• TRY IT: In the entries below, find the line with "کارت گرافیک XFX (76, 1372)" and print exactly every line from there up to and including the line with "[hamburger-icon] (129, 68)", with no other lines.

Data extracted from a collection:
[Start of Attachment]

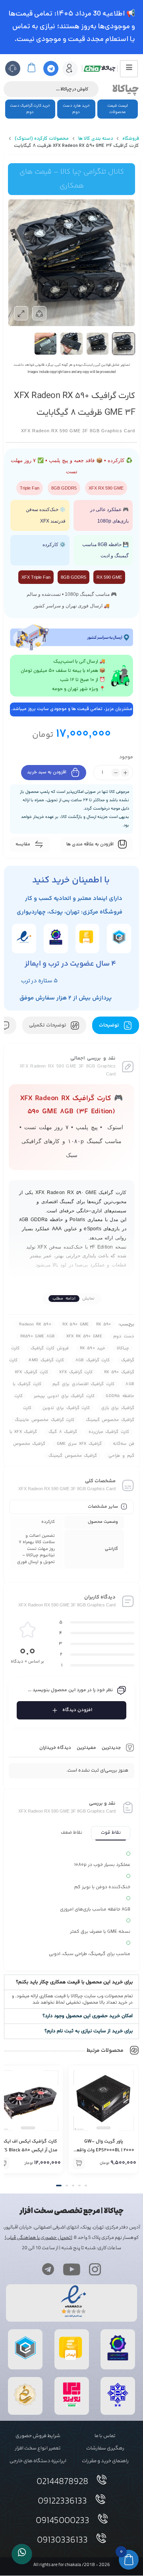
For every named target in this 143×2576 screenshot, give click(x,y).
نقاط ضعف (71, 1832)
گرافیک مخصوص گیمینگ (72, 1455)
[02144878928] (101, 2479)
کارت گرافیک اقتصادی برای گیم (83, 1384)
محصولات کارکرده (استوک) (42, 138)
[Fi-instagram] (95, 2269)
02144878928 (62, 2482)
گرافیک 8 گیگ (62, 1432)
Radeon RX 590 (35, 1324)
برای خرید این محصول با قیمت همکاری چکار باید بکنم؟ (74, 1982)
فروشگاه (130, 138)
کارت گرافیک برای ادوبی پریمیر (64, 1396)
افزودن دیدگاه (77, 1710)
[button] (71, 1982)
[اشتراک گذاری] (39, 313)
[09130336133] (101, 2538)
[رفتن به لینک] (71, 2406)
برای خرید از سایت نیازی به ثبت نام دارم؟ (88, 2031)
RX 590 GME (75, 1324)
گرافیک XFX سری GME (79, 1443)
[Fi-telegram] (48, 2269)
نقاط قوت (111, 1832)
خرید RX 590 (92, 1348)
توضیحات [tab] (109, 1025)
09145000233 (62, 2521)
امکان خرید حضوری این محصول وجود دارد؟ (88, 2016)
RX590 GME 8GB (37, 1336)
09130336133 (62, 2540)
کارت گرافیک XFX (76, 1372)
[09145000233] (103, 2518)
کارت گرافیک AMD (46, 1360)
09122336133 (62, 2501)
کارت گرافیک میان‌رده (109, 1432)
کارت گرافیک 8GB (92, 1360)
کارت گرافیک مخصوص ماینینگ (44, 1420)
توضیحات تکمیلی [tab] (48, 1025)
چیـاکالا (123, 1348)
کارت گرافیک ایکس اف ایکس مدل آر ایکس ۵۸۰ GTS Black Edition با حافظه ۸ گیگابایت (103, 2150)
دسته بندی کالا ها (95, 138)
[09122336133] (100, 2499)
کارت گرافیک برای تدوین (66, 1408)
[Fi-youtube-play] (71, 2269)
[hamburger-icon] (129, 68)
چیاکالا (125, 89)
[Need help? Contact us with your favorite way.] (22, 2554)
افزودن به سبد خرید (46, 772)
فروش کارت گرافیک (49, 1348)
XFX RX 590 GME (84, 1336)
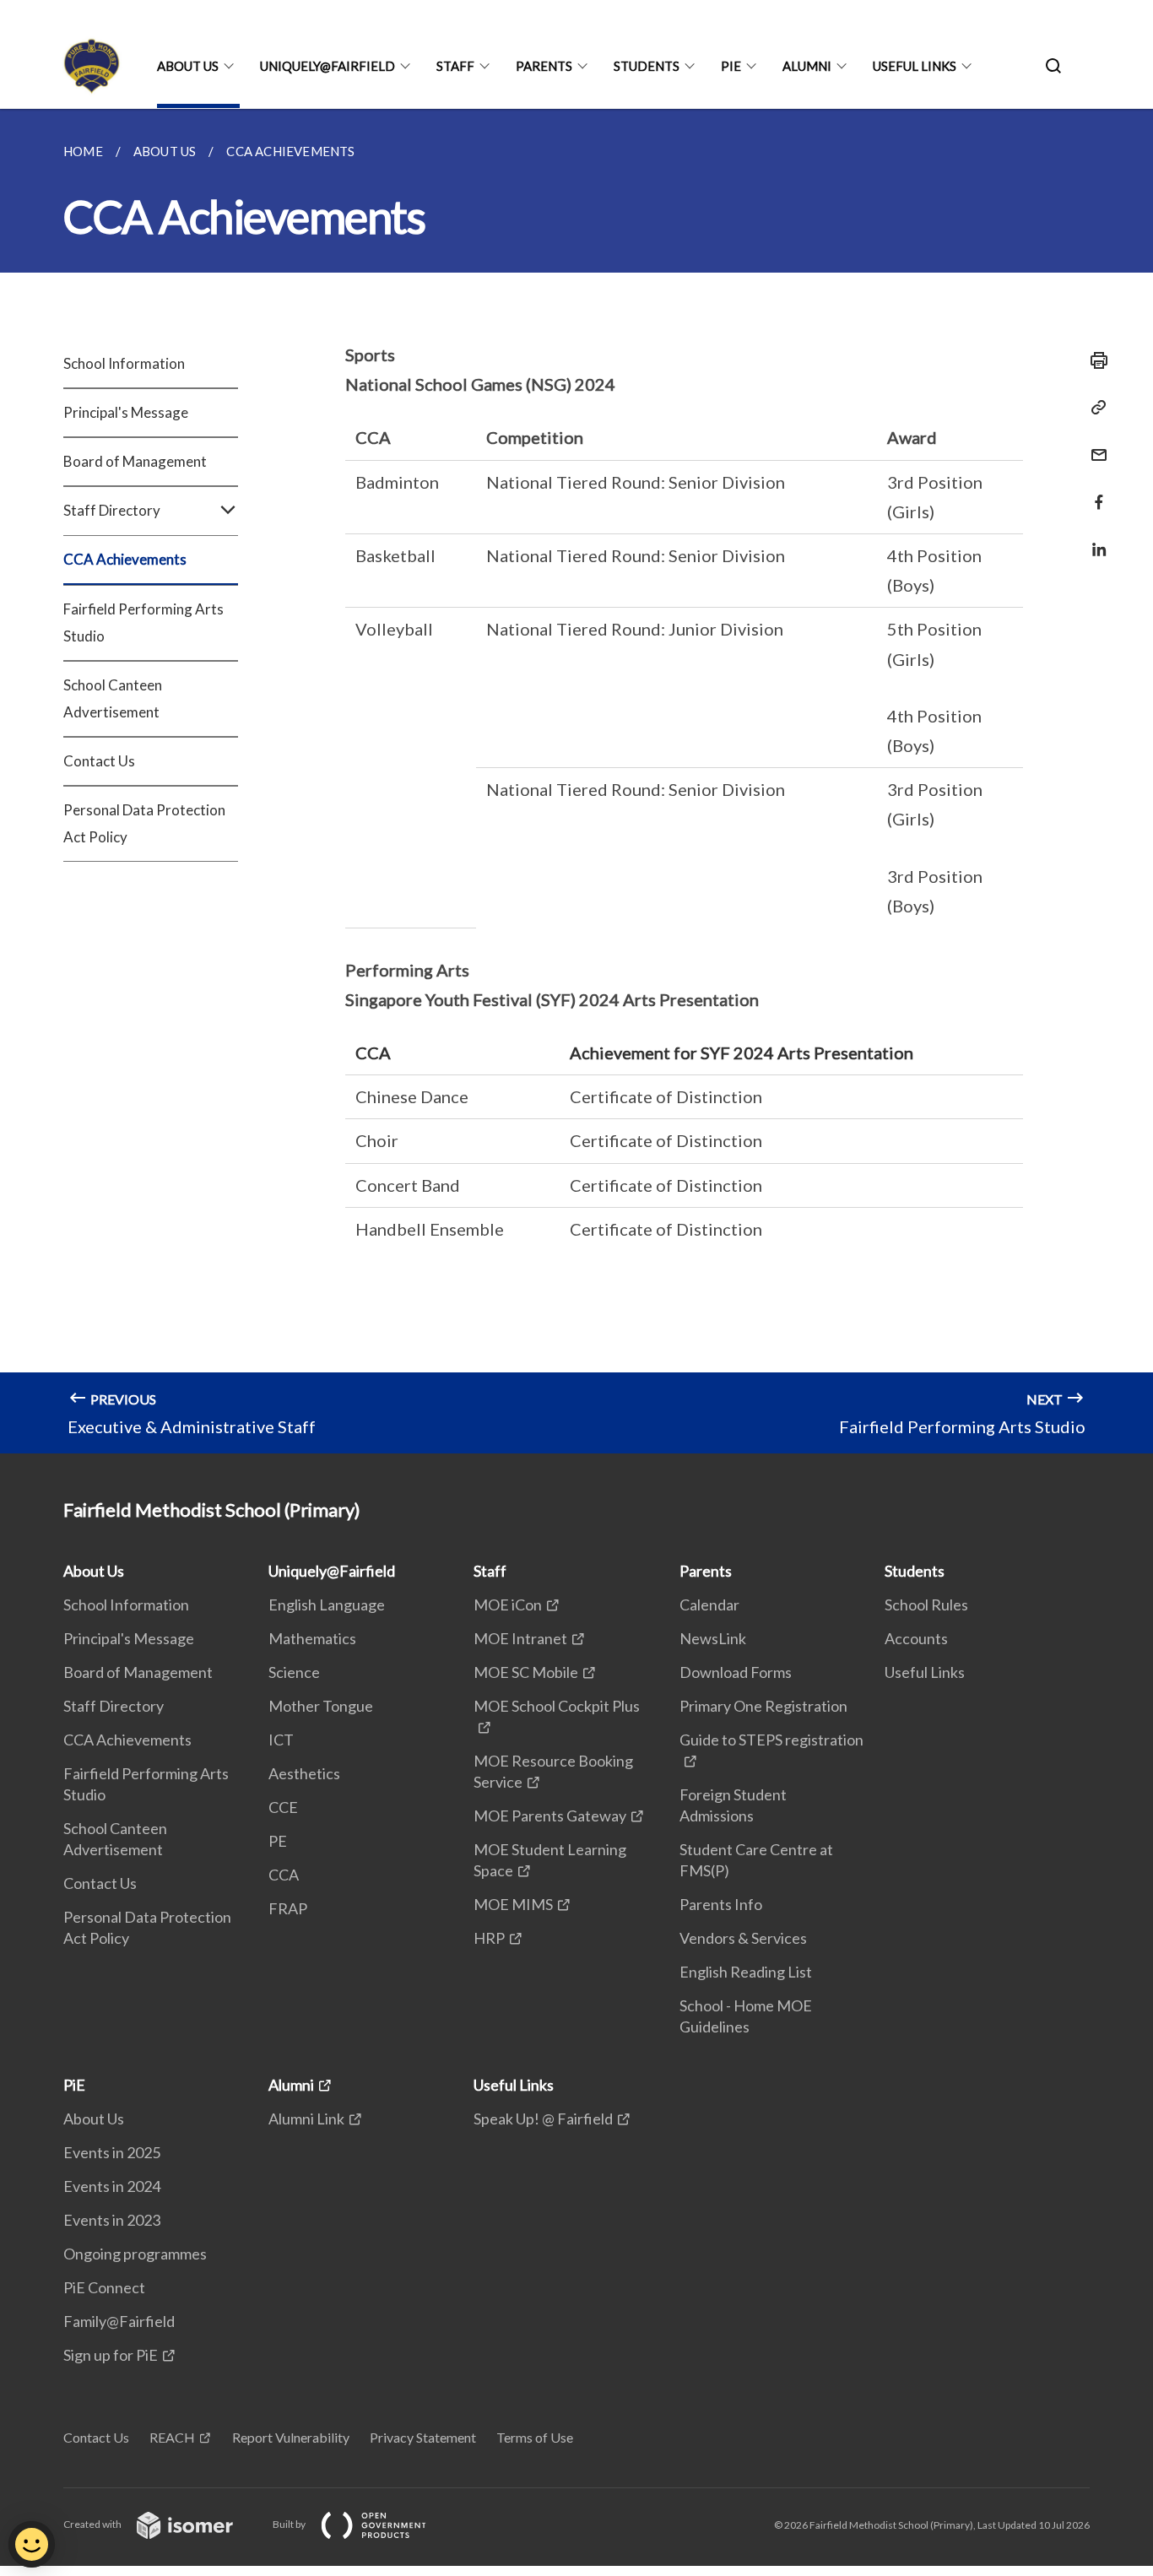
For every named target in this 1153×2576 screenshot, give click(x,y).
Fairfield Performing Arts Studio (143, 622)
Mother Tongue (320, 1706)
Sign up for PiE (110, 2355)
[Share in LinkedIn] (1094, 539)
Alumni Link (306, 2118)
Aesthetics (304, 1773)
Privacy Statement (423, 2437)
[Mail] (1094, 444)
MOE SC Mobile (526, 1672)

[End of Attachment]

• YOUR SOLUTION:
کارت گرافیک XFX (76, 1372)
[09145000233] (103, 2518)
کارت گرافیک AMD (46, 1360)
09122336133 (62, 2501)
کارت گرافیک میان‌رده (109, 1432)
کارت گرافیک 8GB (92, 1360)
کارت گرافیک مخصوص ماینینگ (44, 1420)
توضیحات تکمیلی [tab] (48, 1025)
چیـاکالا (123, 1348)
کارت گرافیک ایکس اف ایکس مدل آر ایکس ۵۸۰ GTS Black Edition با حافظه ۸ گیگابایت (103, 2150)
دسته بندی کالا ها (95, 138)
[09122336133] (100, 2499)
کارت گرافیک برای تدوین (66, 1408)
[Fi-youtube-play] (71, 2269)
[hamburger-icon] (129, 68)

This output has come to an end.